Visual Generation in the New Era는 “요즘 image generation model이 좋아졌다”를 정리하는 평범한 survey로 읽으면 핵심을 놓치기 쉽다. 이 논문이 진짜로 하려는 일은 visual generation의 진보를 perceptual quality나 benchmark score가 아니라 capability level로 다시 분해하는 것이다. 즉 더 예쁜 이미지를 만드는가보다, 모델이 구조를 이해하는가, 상태를 유지하는가, 피드백을 받아 고치는가, 그리고 결국 world simulator처럼 동작할 수 있는가를 묻는다.

최근 image/video generation은 이미 많은 면에서 인상적이다. photorealism은 좋아졌고, typography도 상당히 좋아졌고, instruction following과 interactive editing도 빠르게 올라왔다. 하지만 실제로 복잡한 요청을 던져 보면 failure mode는 여전히 선명하다. 지하철 노선도처럼 topology가 중요한 이미지는 그럴듯해 보이지만 연결이 틀어지고, 지도나 좌표계에서는 spatial relation이 깨지고, multi-turn editing에서는 처음 정한 identity나 layout이 조용히 drift한다. 영상 쪽에서는 object permanence, physical causality, long-horizon consistency가 아직 약하다.

이 논문은 이 gap을 하나의 문장으로 정리한다. visual generation은 appearance synthesis에서 intelligent visual generation으로 넘어가야 한다. 여기서 intelligent visual generation은 단순히 보기 좋은 output이 아니라, structure, dynamics, domain knowledge, causal relation에 grounded된 visual output을 뜻한다.

한 줄 요약: 이 논문은 visual generation의 진화를 Atomic Generation, Conditional Generation, In-Context Generation, Agentic Generation, World-Modeling Generation이라는 5단계 taxonomy로 정리하고, 앞으로의 병목이 photorealism보다 structure, memory, feedback loop, causal simulation에 있다고 주장하는 roadmap paper다.

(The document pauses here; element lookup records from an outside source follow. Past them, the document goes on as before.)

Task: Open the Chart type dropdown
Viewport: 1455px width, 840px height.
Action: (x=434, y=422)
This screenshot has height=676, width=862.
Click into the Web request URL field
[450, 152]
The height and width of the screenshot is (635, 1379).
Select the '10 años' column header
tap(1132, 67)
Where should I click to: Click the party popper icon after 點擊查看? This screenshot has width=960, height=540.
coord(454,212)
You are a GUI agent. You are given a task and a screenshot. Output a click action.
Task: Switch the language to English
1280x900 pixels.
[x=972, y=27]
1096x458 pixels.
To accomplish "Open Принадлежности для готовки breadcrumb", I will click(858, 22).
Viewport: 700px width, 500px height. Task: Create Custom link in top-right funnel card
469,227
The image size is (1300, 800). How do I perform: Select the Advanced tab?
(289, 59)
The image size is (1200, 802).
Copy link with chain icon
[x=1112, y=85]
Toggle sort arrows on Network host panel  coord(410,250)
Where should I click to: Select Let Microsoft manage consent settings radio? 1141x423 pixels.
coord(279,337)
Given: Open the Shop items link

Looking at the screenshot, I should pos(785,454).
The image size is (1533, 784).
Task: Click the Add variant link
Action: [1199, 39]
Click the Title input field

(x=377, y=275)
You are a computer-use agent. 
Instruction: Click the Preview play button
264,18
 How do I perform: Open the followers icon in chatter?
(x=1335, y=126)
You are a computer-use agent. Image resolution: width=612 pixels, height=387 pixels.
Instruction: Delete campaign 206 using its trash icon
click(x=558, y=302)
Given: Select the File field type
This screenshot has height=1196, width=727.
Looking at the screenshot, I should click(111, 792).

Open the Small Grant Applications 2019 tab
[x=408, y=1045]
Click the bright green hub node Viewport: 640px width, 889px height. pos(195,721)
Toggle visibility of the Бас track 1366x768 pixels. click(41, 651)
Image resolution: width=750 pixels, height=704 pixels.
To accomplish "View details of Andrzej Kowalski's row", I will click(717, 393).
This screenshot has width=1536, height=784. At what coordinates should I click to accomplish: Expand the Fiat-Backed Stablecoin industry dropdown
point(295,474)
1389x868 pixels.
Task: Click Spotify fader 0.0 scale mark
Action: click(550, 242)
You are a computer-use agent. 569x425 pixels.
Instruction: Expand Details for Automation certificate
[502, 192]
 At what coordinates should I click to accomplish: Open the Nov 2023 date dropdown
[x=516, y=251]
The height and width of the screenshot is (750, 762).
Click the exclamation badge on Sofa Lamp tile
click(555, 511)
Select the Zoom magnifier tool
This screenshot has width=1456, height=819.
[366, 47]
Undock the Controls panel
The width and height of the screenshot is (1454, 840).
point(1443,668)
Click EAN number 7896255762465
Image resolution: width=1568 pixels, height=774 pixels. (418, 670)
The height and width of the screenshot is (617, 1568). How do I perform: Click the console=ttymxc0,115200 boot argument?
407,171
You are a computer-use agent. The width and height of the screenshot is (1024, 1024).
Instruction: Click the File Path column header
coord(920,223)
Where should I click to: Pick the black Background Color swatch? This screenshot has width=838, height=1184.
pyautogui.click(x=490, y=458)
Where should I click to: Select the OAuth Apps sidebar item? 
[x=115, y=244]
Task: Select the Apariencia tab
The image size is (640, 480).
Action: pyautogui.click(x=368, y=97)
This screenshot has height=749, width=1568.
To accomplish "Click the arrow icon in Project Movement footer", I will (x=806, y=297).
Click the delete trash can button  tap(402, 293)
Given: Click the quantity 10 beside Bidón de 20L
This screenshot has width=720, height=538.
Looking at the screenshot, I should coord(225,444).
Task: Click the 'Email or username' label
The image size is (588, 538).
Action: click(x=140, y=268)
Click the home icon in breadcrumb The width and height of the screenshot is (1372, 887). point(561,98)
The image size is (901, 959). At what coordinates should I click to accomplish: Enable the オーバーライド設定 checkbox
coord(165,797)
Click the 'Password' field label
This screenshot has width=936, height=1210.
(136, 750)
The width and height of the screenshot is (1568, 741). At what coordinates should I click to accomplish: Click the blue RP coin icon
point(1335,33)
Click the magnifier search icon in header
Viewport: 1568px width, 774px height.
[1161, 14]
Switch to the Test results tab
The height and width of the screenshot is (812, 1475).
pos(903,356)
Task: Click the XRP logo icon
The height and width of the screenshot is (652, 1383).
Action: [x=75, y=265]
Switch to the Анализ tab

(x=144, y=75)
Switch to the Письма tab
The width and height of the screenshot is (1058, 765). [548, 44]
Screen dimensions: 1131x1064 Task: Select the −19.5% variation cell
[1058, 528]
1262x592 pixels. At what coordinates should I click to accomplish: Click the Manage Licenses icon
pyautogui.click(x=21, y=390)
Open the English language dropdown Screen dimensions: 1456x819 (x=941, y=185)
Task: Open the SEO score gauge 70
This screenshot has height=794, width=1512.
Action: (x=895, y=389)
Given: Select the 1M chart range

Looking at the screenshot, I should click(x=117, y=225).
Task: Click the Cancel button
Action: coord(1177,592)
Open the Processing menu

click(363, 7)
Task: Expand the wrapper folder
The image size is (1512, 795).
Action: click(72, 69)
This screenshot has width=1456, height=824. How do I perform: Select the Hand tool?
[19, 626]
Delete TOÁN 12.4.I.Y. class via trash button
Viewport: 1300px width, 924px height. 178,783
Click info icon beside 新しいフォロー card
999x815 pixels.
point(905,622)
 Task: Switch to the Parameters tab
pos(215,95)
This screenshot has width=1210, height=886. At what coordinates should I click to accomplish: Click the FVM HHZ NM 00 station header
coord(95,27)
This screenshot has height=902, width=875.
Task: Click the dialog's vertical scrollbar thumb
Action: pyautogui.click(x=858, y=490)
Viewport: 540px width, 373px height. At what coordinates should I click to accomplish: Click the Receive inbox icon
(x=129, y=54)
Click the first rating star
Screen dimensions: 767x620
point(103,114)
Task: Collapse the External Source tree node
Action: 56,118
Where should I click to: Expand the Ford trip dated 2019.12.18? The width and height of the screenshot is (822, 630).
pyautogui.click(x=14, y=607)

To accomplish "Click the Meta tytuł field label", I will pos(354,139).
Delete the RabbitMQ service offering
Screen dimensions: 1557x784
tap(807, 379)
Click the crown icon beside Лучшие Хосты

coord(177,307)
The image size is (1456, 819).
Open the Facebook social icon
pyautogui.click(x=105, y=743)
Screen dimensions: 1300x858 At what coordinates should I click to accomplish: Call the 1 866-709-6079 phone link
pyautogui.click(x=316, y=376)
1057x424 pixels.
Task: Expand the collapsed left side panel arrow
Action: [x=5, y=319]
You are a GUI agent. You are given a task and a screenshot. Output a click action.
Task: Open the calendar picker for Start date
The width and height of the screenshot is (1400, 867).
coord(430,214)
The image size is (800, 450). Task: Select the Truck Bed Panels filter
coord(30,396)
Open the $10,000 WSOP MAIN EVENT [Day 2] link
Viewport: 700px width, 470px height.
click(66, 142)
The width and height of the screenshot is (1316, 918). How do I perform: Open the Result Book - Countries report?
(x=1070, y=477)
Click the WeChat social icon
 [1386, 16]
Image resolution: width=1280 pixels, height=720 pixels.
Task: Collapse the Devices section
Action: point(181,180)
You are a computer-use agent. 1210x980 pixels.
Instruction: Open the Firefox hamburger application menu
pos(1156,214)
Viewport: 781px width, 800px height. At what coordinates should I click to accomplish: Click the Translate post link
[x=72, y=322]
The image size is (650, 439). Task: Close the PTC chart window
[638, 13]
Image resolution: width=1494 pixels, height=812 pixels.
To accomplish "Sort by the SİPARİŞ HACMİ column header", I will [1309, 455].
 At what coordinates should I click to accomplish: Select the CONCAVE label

이 논문을 지금 볼 가치가 있는 이유는 다음과 같음.

image generation과 video generation을 하나의 capability ladder로 묶어 읽을 수 있다.
open model과 closed model의 차이를 raw visual quality가 아니라 data engine, post-training, long context, verification loop 관점으로 다시 본다.
diffusion, flow matching, autoregressive model, hybrid AR plus diffusion/flow, unified multimodal model을 기술 조각이 아니라 capability transition을 만드는 building block으로 정리한다.
current benchmark가 perceptual quality를 과대평가하고 structural, temporal, causal failure를 놓친다는 점을 꽤 명확하게 짚는다.
visual generation을 단발성 rendering task가 아니라 agentic system과 world model로 확장하는 관점을 준다.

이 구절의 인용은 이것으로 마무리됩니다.